**Excerpted passage:**
Start of Block
Fifth-graders get a chance to test security interests.
Target, Equifax, Yahoo, Home Depot ... what do these four seemingly disparate companies have in common?
Those businesses are just a few of the high-profile U.S. corporations that have endured massive cybersecurity breaches — crimes that compromised personal and financial information belonging to tens of millions of customers. Hackers made off not with money, but a currency even more valuable: credit card and Social Security numbers.
With such crimes expected to proliferate in conjunction with a rise in e-commerce cybersecurity promises to be a future-proof career path. To that end, Tampa-based IT security firm ReliaQuest and Junior Achievement of Tampa are teaming up to make sure the region's young people can get a head start in the field.
End of Block
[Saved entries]
Start of Block
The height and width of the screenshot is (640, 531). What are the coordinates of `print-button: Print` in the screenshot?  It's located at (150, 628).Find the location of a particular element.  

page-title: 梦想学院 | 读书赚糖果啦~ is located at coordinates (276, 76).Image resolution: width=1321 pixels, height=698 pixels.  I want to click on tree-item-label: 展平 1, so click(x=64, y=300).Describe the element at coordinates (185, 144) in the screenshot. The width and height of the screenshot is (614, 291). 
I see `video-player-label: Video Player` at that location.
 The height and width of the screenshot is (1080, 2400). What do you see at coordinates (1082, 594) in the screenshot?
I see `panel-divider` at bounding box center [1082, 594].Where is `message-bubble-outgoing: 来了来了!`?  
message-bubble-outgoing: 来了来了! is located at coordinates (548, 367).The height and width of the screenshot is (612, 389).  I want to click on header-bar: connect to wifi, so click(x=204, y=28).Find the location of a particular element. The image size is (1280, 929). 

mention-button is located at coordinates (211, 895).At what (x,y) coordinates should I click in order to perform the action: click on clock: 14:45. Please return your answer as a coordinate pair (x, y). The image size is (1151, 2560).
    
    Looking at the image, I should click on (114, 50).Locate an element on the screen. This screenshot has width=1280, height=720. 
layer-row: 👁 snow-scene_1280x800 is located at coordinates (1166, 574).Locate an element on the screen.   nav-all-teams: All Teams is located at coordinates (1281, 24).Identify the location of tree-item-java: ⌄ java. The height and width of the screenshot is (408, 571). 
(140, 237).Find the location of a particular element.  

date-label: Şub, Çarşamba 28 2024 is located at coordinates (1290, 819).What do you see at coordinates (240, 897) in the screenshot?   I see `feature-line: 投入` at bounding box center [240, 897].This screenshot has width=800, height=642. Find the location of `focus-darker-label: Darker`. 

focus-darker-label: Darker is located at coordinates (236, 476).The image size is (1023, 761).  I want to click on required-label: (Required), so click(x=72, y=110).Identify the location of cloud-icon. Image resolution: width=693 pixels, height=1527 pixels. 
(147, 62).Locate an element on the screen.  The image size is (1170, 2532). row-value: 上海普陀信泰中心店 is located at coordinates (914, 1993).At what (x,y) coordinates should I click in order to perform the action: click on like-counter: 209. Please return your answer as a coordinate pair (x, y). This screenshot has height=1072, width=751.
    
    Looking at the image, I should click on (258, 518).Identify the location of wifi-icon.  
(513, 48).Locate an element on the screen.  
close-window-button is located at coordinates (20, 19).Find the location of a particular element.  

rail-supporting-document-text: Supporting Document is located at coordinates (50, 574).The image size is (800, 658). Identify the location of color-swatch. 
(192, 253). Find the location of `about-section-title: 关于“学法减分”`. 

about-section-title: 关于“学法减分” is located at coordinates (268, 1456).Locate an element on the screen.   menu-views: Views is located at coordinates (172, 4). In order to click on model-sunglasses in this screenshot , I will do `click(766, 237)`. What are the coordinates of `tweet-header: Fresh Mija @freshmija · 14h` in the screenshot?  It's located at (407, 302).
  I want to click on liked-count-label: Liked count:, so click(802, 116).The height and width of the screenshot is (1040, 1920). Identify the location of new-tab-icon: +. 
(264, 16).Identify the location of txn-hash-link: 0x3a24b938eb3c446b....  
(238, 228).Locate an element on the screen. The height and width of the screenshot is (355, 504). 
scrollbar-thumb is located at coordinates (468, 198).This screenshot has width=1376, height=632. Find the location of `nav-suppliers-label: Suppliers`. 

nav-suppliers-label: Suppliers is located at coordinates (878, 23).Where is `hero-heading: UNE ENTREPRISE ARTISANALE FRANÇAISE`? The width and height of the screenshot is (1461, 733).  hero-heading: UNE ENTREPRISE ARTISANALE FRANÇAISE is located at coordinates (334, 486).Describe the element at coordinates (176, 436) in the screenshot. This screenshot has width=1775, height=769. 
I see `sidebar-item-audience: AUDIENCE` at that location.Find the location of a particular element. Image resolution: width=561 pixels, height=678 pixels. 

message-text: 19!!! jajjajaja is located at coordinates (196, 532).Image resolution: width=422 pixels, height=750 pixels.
End of Block
**Tasks to perform:**
[A] Say whether each statement agrees with the cybersecurity article, and back each yes or no with the deciding words quoted from it: (i) The hackers mainly stole money. (ii) ReliaQuest is based in Tampa. (iii) The breaches affected only a few thousand customers.
[B] Continue the cybersecurity article from its last sentence.
The data has no connection to the cybersecurity article.

**Answer set:**
[A]
(i) No: "Hackers made off not with money, but a currency even more valuable: credit card and Social Security numbers."
(ii) Yes: "Tampa-based IT security firm ReliaQuest"
(iii) No: "crimes that compromised personal and financial information belonging to tens of millions of customers"

[B]
In late October, ReliaQuest launched what it says is a first-of-its-kind, simulated cybersecurity “storefront.” It gives fifth-graders a chance to experience what it would be like to be a cybersecurity professional tasked with protecting businesses' computer networks from threats such as malware, viruses and hackers.
The effort is part of JA BizTown, Junior Achievement's immersive “city” in Tampa that allows kids to play the role of business leader, employee or customer of more than 20 companies and organizations in the Tampa Bay region, including Raymond James, the Tampa Bay Lightning, Publix and Bank of America.
“Today's kids work with technology every day and already understand so many concepts around cybersecurity - whether they realize it or not,” says ReliaQuest CEO Brian Murphy in a press release. “If we can highlight how cybersecurity impacts them every day and spark awareness, interest or passion at this age, imagine how much better off we'll all be in the future.”